C’è poi la proroga fino al 2021 di “opzione donna”: con 58 anni di età e 35 di contributi le lavoratrici (59 se autonome) potranno avere una pensione ricalcolata con il solo criterio contributivo e decorrenza posticipata di 12 mesi (18 per le autonome). Insomma il sistema delle finestre di uscita arriverebbe a totalizzare nove soluzioni diverse per tutte le future pensioni di anzianità, sette delle quali per la sola “quota 100” (4 per i privati, 2 per gli statali e 1 per la scuola). Non potranno invece utilizzare la quota i lavoratori coinvolti in piani di isopensione (articolo 4 legge 92)che prevedono la possibilità di accordi per uscita a carico totale del datore di lavoro. Mentre i fondi di solidarietà aziendali potranno finanziare volontariamente fino a tre anni di assegno straordinario fino a tre anni prima di “quota 100”.
Infine i lavoratori del trasporto aereo vedono ulteriormente abbassarsi la soglie per il pensionamento di vecchiaia, che scende dai 5 anni attuali a 7 anni in meno rispetto agli altri lavoratori. La misura sarà coperta rendendo strutturale la “tassa” di 3 euro per il diritto d’imbarco.
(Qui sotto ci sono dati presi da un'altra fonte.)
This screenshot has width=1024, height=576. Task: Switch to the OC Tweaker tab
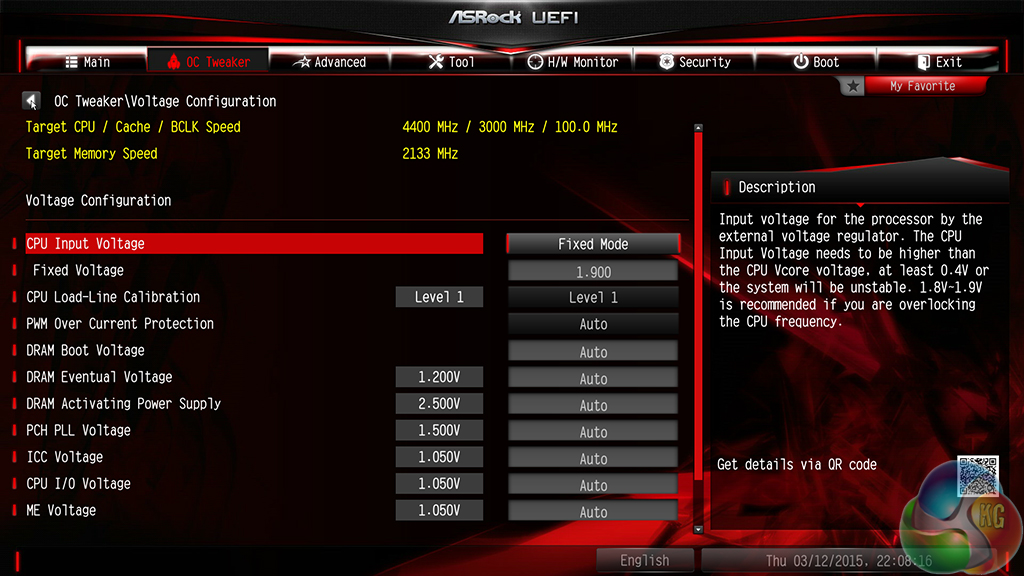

Dipendenti pubblici, con la riforma della Fornero l’assegno si può ridurre fino al 13%
Per i dipendenti pubblici la strada per anticipare l’uscita attraverso il meccanismo di «Quota 100» sarà un po’ più stretta che per i lavoratori del privato. Gli statali non soltanto dovranno rispettare la regola della cosiddetta «finestra mobile», ossia attendere tre mesi dal momenti in cui maturano il diritto alla pensione prima di poter concretamente lasciare il lavoro, ma dovranno anche dare un «preavviso» di altri tre mesi. Questo significa che i primi dipendenti pubblici ad andare in pensione con il requisito minimo dei 62 anni di età e dei 38 di contributi, lasceranno i ranghi della pubblica amministrazione soltanto a partire da luglio del prossimo anno. Per chi lavora nella scuola, poi, la finestra sarà annuale. I professori, ma da sempre è così, potranno lasciare il lavoro solo dal mese di settembre in modo da garantire la continuità didattica.
L’ANALISI
C’è poi un’altra domanda che inizia a circolare con insistenza tra i dipendenti pubblici: ma lasciare il lavoro con «Quota 100» conviene davvero? Un quesito rivolto soprattutto ai sindacati. Qualche conteggio ha provato a farlo Unsa-Confsal (si veda tabella in pagina). Il confronto è tra quanto prenderebbe uno statale (i profili sono quelli di dipendenti ministeriali), anticipando l’uscita con «Quota 100» e quanto prenderebbe invece, aspettando almeno fino all’età ordinamentale (65 anni) in cui in teoria l’amministrazione potrebbe pensionare i propri dipendenti (in poche lo fanno, lasciando invece attendere il requisito di vecchiaia dei 66 anni e 7 mesi). Chi si trova nel sistema misto, e dunque ha una pensione in parte calcolata sui contributi versati, anticipando l’uscita rinuncia di fatto ad alcuni anni di contribuzione aggiuntiva. Secondo i calcoli fatti dall’Unsa, questo meccanismo comporterebbe una riduzione dell’assegno rispetto a quello potenziale tra il 10% e il 13%. Per un dipendente ministeriale di terza area, per esempio, la pensione mensile lorda con «Quota 100», sarebbe di 2.504 euro circa, contro i 2.752 euro che si otterrebbero lavorando tre anni in più. Insomma, un taglio del 9,9%. Un dipendente di seconda area, invece, anticipando la pensione otterrebbe un assegno di 1.686 euro lordi mensili, contro una pensione di 1.907 euro lordi mensili che avrebbe lavorando almeno fino a 65 anni.
LE STIME
Un certo numero di persone, insomma, potrebbe decidere di non approfittare del meccanismo «Quota 100» per non vedersi decurtato l’assegno nella sua parte contributiva. Un conto che, in qualche modo, hanno fatto anche al governo. Dei 380 mila dipendenti totali che potrebbero anticipare la pensione, 150 mila circa sono lavoratori del pubblico impiego. L’idea è che non tutti utilizzeranno lo scivolo per lasciare in anticipo il lavoro. Anzi. Complice anche il divieto di cumulo della pensione con altri redditi per due anni dall’uscita dal lavoro, quelli che sceglieranno di restare attivi potrebbero essere un numero rilevante. Tanto che nel governo circolano alcune stime di risparmio rispetto ai 6,7 miliardi stanziati per il primo anno per «Quota 100». Alla riforma della legge Fornero, secondo questi calcoli, potrebbero bastare nel 2019 circa 5 miliardi di euro. Un minor esborso che permetterebbe di coprire anche per il 2020 tutti coloro intenzionati ad uscire dal lavoro anticipando la pensione.